The U.S. Chamber of Commerce Foundation announced the growth of its "Beyond 34: Recycling and Recovery for a New Economy" initiative. The expansion includes applying the Beyond 34 model in a second region and developing a new suite of online tools that allows any community to implement the model.

Beyond 34, first implemented in Orlando, Fla., was developed to increase the current 34 percent recycling rate in the United States by providing a collaborative, data-driven model for local communities to improve recycling and recovery rates.
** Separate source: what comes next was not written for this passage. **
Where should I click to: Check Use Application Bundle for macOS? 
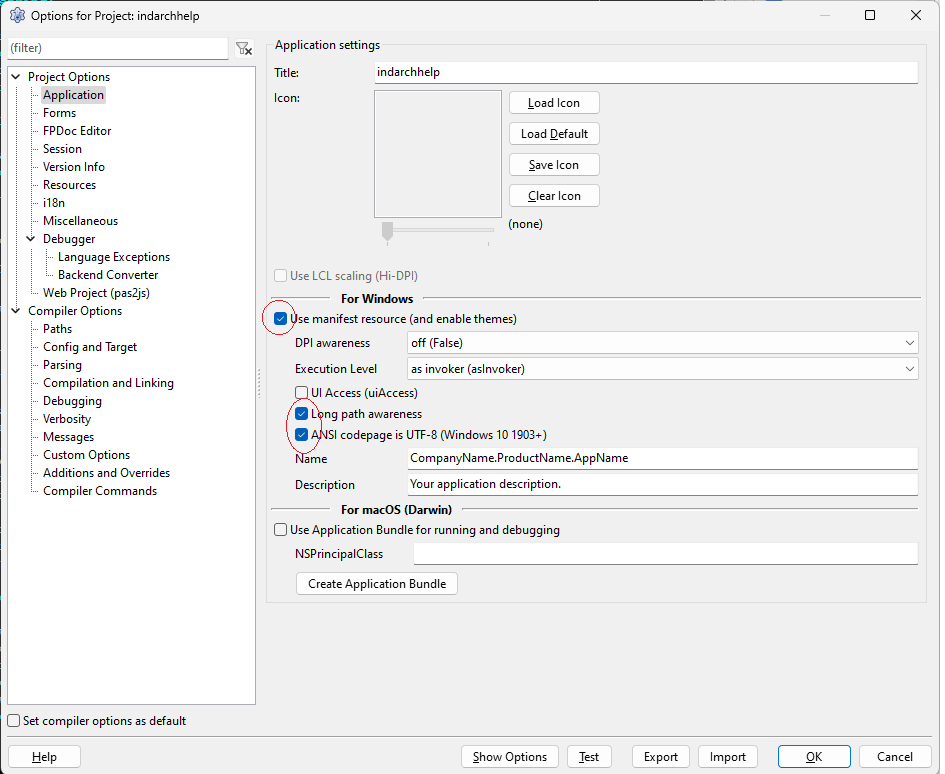pos(281,530)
“The Beyond 34 model brings together a community’s private and public sectors and equips them with solutions to increase and improve recycling,” said Marc DeCourcey, senior vice president of the U.S. Chamber of Commerce Foundation, in a statement. “The business community is increasingly setting ambitious waste reduction goals. The tremendous engagement we’ve received for Beyond 34 from the private sector shows that companies not only work within their own operations to reduce waste—they also want to help U.S. communities reduce their impact on the environment and boost local economies.”
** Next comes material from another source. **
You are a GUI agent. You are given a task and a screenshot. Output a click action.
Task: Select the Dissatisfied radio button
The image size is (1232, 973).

The Rob and Melani Walton Sustainability Solutions Service at Arizona State University (ASU) will provide analysis and develop new tools to help communities increase and improve their recycling efforts.

“To achieve real progress and develop a stronger future, everyone must bring their expertise and resources to the table,” said Patricia Reiter, executive director of the Rob and Melani Walton Sustainability Solutions Service at ASU, in a statement. “We’re looking forward to enabling communities to advance their recycling efforts and move the country that much closer to breaking through the 34 percent recycling rate.”

The expansion is possible through the support of the Walmart Foundation, Walgreens Boots Alliance and the Plastics Industry Association.

“The Beyond 34 initiative works to improve the ecosystem of waste prevention, reuse and recycling by first connecting leaders across the community,” said Karrie Denniston, senior director for sustainability for the Walmart Foundation, in a statement. “We look forward to seeing how these communities can solve problems, test ideas and ultimately see a measurable change in the rate of materials being recycled.”

A recent U.S. Environmental Protection Agency report found that in a single year, recycling and reuse activities in the United States accounted for 757,000 jobs, $36.6 billion in wages and $6.7 billion in tax revenues. Still, there are a number of challenges to recycling—falling commodity prices, contaminated recycling streams, strained government budgets and fewer markets for materials.

The Beyond 34 model has three phases to help overcome these challenges:

  1. Engage and convene stakeholders from a community’s recycling supply chain.
  2. Provide the community with a detailed analysis of its waste management system and projects that will most effectively increase and improve recycling.
  3. Implement the identified projects with seed funding from Beyond 34 and other funds.

The U.S. Chamber Foundation applied the Beyond 34 model in the Orlando region as a pilot, resulting in the investment of more than $100,000 for implementation projects to improve local recycling in the region. The new expansion involves applying a refined version of the Beyond 34 model in a second region based on findings from the Orlando pilot and developing a suite of online tools and resources, so any community can learn about the model and apply it. The Chamber Foundation will choose the second region in early 2019, and the expansion will continue through early 2021.